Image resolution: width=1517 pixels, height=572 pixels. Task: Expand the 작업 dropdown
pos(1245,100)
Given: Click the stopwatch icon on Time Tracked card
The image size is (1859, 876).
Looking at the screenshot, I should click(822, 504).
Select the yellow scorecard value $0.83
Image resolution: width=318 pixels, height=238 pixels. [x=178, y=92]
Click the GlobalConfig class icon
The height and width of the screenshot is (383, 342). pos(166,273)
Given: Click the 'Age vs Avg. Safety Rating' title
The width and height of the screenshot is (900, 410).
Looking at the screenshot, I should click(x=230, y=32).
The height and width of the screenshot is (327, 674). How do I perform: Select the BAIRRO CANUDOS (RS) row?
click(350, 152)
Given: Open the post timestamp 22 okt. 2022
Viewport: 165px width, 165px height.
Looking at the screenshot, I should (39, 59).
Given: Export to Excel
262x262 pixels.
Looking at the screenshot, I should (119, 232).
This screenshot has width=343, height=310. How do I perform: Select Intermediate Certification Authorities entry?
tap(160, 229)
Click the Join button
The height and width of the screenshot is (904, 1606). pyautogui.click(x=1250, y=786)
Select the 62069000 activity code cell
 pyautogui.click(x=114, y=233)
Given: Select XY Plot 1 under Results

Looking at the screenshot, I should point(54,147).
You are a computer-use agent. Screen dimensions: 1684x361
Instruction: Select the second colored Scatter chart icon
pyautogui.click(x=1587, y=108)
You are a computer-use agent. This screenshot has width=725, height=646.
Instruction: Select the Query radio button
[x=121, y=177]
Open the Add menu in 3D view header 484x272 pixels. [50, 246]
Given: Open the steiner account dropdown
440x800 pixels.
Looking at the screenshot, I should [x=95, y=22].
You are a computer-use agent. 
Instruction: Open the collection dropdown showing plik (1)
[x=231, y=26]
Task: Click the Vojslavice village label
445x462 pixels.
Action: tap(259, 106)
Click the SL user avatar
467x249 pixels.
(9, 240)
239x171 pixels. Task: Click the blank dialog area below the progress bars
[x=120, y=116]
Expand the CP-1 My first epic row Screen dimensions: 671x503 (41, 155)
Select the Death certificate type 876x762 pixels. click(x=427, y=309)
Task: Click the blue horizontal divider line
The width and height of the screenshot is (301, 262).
^^^^
• _PROMPT_
Where a line above includes "agent", copy that line.

• _SOLVED EXERCISE_
You are a computer-use agent. Screen dimensions: 1684x361
You are a computer-use agent. This screenshot has width=725, height=646.
You are a computer-use agent. 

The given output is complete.